The city would also take ownership of the school's "valuable, historic and culturally significant" art and books, though Laureate Education Inc., the school's probable new operator, could borrow the material for educational purposes.
The information was discussed this week with Santa Fe city councilors in an executive session, as well as during a public presentation before the New Mexico Finance Authority.
Laureate has said in the recent past it expected to eventually enroll a couple thousand students in Santa Fe, but optimism about the campus' attraction has apparently increased the company's estimate. The company already has about 500,000 students spread over some 44 countries.
CSF had less than 600 full-time students before it graduated its final class in May.
City Finance Director David Millican told the city council that Laureate anticipates beginning the fall semester with about 100 students, a number expected to jump to 250 by spring.
The Santa Fe City Council has agreed to hold public hearings on two loan options involving the city's possible purchase of CSF.
Both options set a maximum debt of $30 million for the city, with one authorizing the sale of revenue bonds directly by the city. The other would approve an agreement — still not finalized — with the New Mexico Finance Authority, in which that agency would sell the bonds and then lend the money to the city.
Millican told the NMFA on Thursday the city favored working with that agency rather than issuing bonds directly. "We really would prefer that as the best tool," he said.
Millican said Friday that the NMFA told the city it could save as much as $400,000 if that agency issues the bonds. Other benefits to working with the NMFA include "a much more customized service," he said.
In turn, Millican and other city officials, including Mayor David Coss and city attorney Frank Katz, received a generally positive reception Thursday from members of the NMFA.
A tentative plan fleshed out between the city, the College of Santa Fe, the college's creditors, Laureate and the state of New Mexico calls for the following components:
• CSF settles a $2.6 million loan with Laureate by turning over "educational" assets including the CSF "brand," accreditation, curriculum, course outlines, desks and other equipment.

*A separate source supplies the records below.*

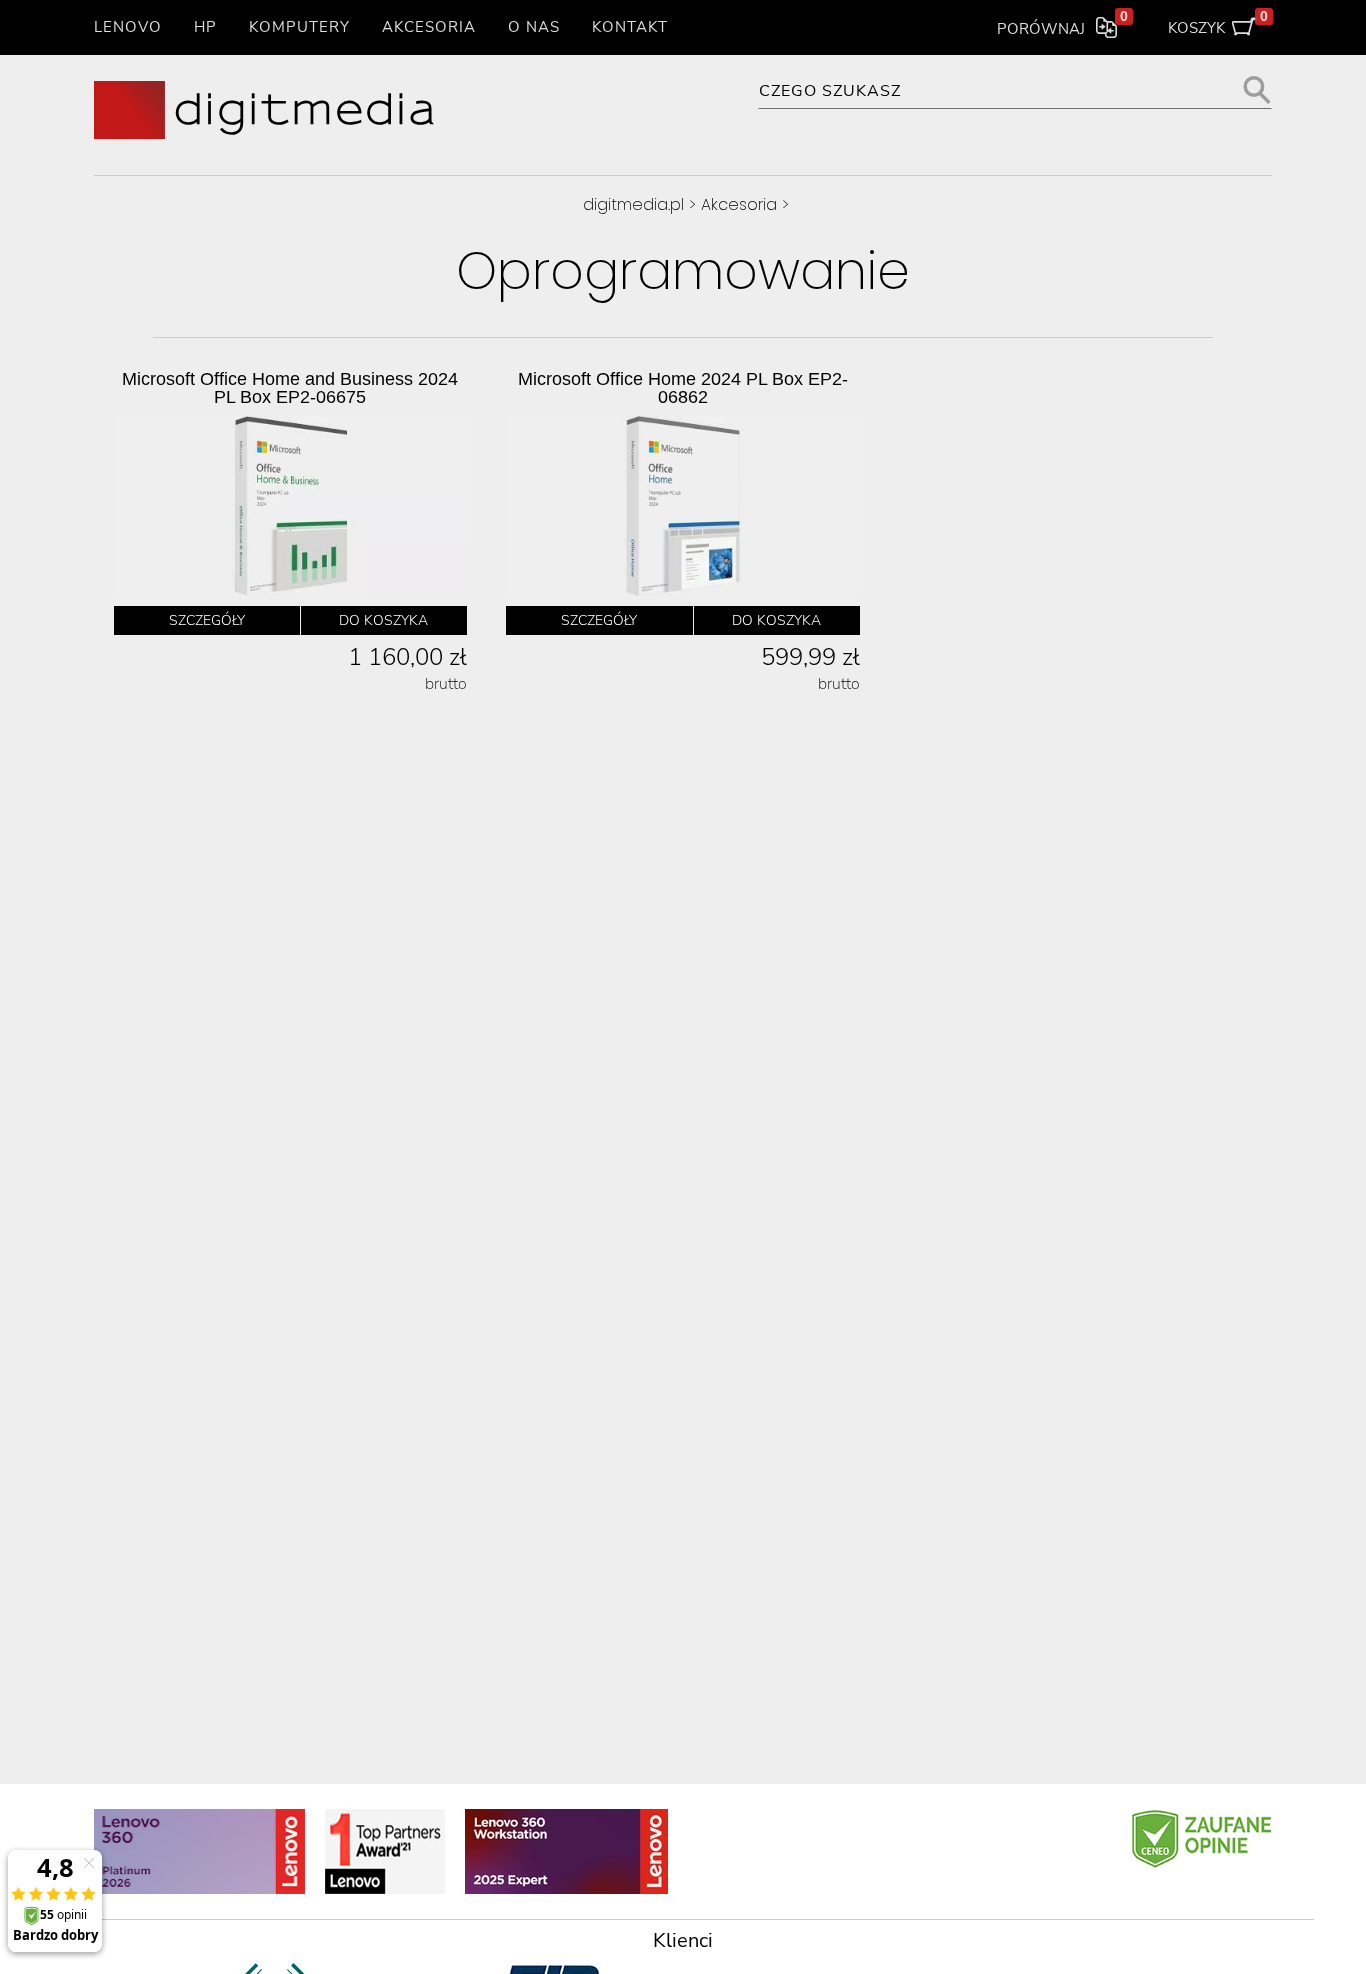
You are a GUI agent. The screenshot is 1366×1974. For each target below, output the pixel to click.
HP (205, 27)
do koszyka (383, 620)
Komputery (299, 27)
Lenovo (128, 27)
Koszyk (1218, 24)
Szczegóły (207, 620)
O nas (534, 27)
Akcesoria (429, 27)
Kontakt (630, 27)
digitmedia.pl (633, 204)
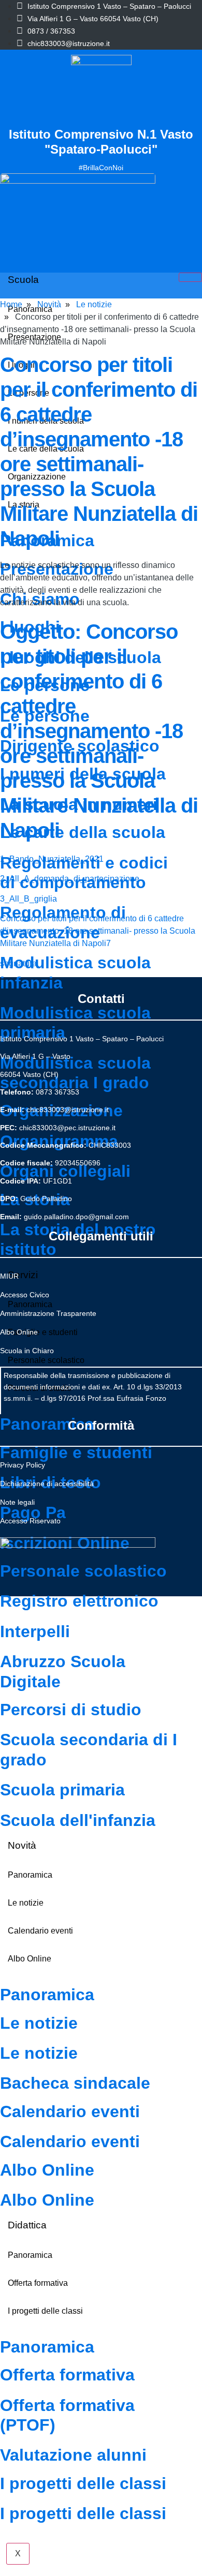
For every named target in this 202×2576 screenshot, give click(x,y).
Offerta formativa (38, 2283)
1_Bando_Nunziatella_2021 (52, 859)
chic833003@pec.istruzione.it (67, 1128)
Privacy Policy (22, 1465)
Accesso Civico (24, 1295)
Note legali (17, 1502)
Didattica (27, 2225)
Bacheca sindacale (75, 2083)
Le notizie (26, 1902)
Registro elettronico (79, 1601)
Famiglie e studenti (76, 1452)
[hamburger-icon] (190, 277)
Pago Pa (33, 1512)
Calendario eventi (40, 1930)
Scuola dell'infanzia (77, 1820)
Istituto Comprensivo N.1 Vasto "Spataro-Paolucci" (101, 141)
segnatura (18, 963)
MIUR (9, 1276)
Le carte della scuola (82, 832)
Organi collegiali (65, 1171)
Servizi (23, 1274)
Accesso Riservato (30, 1521)
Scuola (23, 279)
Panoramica (47, 1424)
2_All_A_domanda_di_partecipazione (69, 878)
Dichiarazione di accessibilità (47, 1483)
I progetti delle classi (45, 2311)
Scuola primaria (62, 1789)
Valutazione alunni (73, 2455)
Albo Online (29, 1958)
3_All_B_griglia (28, 898)
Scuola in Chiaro (27, 1350)
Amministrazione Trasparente (48, 1313)
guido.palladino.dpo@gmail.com (76, 1216)
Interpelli (35, 1631)
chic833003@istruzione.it (68, 43)
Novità (22, 1845)
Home (11, 304)
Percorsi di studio (70, 1709)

• CSF sells its 100-acre campus, excluding the 8.5-acre Shellaberger Tennis Center, to the city in exchange for the removal of its liens and a plan for an ongoing operation.
• CSF's debt with its major creditors, the Royal Bank of Canada and Radian Group, is reduced by $7.5 million.
• The city issues revenue bonds and transfers $19.5 million to pay CSF's debt.
• The state of New Mexico follows through on Gov. Bill Richardson's promise of an $11 million funding package, including a $5 million land sale of vacant acreage.
• Santa Fe Higher Education LLC, a subsidiary of Laureate's parent company, Wengen, leases part of the campus, which will, among other things, provide $15 million for deferred maintenance capital improvements at a rate of $2.3 million a year.
• Wengen guarantees $20 million to cover operating costs until the school can break even, which is expected to happen in three to four years.
The City Council is scheduled to vote July 29 on approval of a bond issuance, though a discussion could also take place July 8. The city's Finance Committee will also hold a public hearing Monday.
If approved, the city is on track to issue bonds in August, and "we're looking at a September start date," Millican said.